Now in its second decade, the MOVE! Weight Management Program has helped 432,062 veterans with their health goals. Of those, 26 percent achieved 5 percent or greater weight loss, and almost all are maintaining the improvement two years after joining, according to the VA.
Joseph Nepi, a member of DAV Chapter 129 in Satellite Beach, Fla., added his success story to the MOVE! website.
“I felt I needed help in finding other ways to control my weight, since my medical conditions were preventing me from getting a lot of physical activity. So, I started the program [at] the Viera, Florida, VA outpatient clinic,” said Nepi, who is one of 178 veterans sharing their experiences online.
In addition to losing 50 pounds, Nepi, a diabetic, also stopped taking insulin and five additional medications. He recommends the program to other veterans, saying, “The MOVE! program provided great support for me and offered so many ways to help control my weight.”
“The primary goal of VA’s MOVE! Weight Management [Program for Veterans] is to assist veterans who are overweight or obese to achieve meaningful weight loss goals,” said Curt Cashour, VA press secretary. “Research has demonstrated that reducing weight by at least 5 percent can lead to improvements in health and reductions in risk for a wide range of diseases, from diabetes to hypertension to cancer. Regular physical activity lowers the risk of depression, Type 2 diabetes, heart disease, high blood pressure, obesity, stroke, colon cancer and breast cancer.”

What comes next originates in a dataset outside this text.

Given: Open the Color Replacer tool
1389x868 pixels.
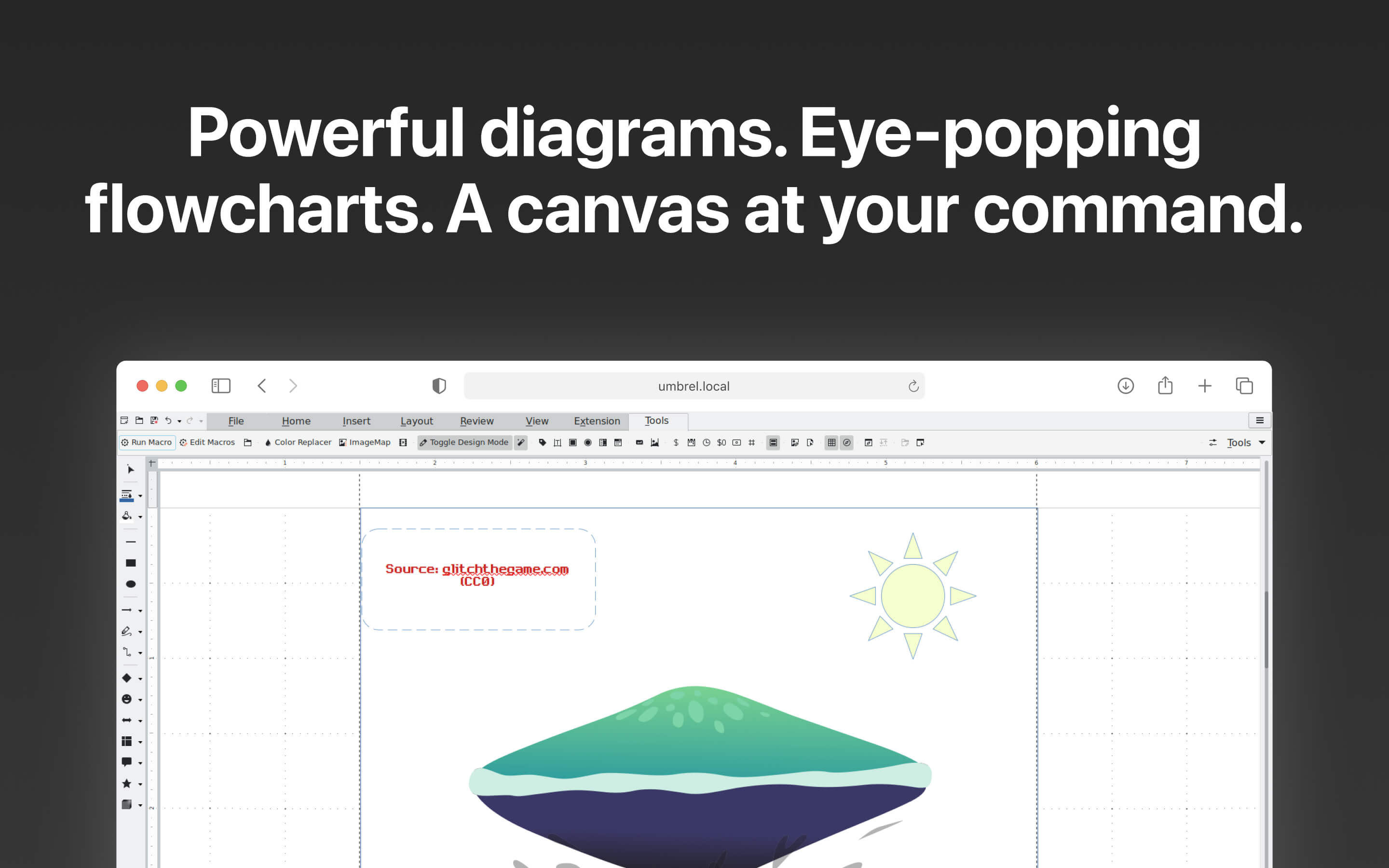Looking at the screenshot, I should (298, 443).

The program was developed by the National Center for Health Promotion and Disease Prevention. Every VA medical center has a MOVE! coordinator or dedicated provider to help interested veterans get started in the program.
“In 2015, about three of every four veterans receiving VA health care were classified as either overweight or obese,” said DAV National Headquarters Executive Director Barry Jesinoski. “We know that statistic is exacerbated by illnesses and injuries suffered while in service. Knowing the sacrifices many of us have made, MOVE! makes fitness accessible to veterans of all abilities.”
And with a little initiative, veterans are seeing life-changing results.
Participating veterans begin the program with an 11-question survey regarding health background and fitness goals. The MOVE! coordinator can then provide various resources and counseling based on the results of the questionnaire. There are more than 125 resource sheets that can help veterans reach their health goals. The resources cover a wide variety of wellness topics, including smoking cessation, the benefits of strength training and eating well on a budget. There are also resources specifically for disabled veterans, such as instructions for installing a pedometer on a wheelchair and increasing physical activity for veterans with physical or medical limitations.
The patient-centered program is tailored to meet an individual veterans’ needs and includes regular follow-up and support systems. In-person group sessions, as well as video conferencing at participating community-based outpatient facilities, are available for veterans seeking a structured and clinician-led group format.
MOVE! also has its own phone app, MOVE! Coach, that participants can download for free in iTunes or Apple’s app store. A Move! Coach for Android devices is scheduled to launch sometime in 2018.
MOVE! Coach “walks you through a series of self-management guides, for a total of 19 weeks of care,” according to the MOVE! Coach website. Daily diaries, calculators, educational videos and personalized progress graphs are all tools the app offers veterans.
Veterans who wish to participate in MOVE! are eligible if they are receiving care from the VA, have a body mass index of 25 or greater, and are motivated to make lifestyle changes. There is no cost to veterans. Spouses interested in the program should contact their local VA medical center to learn how they can participate.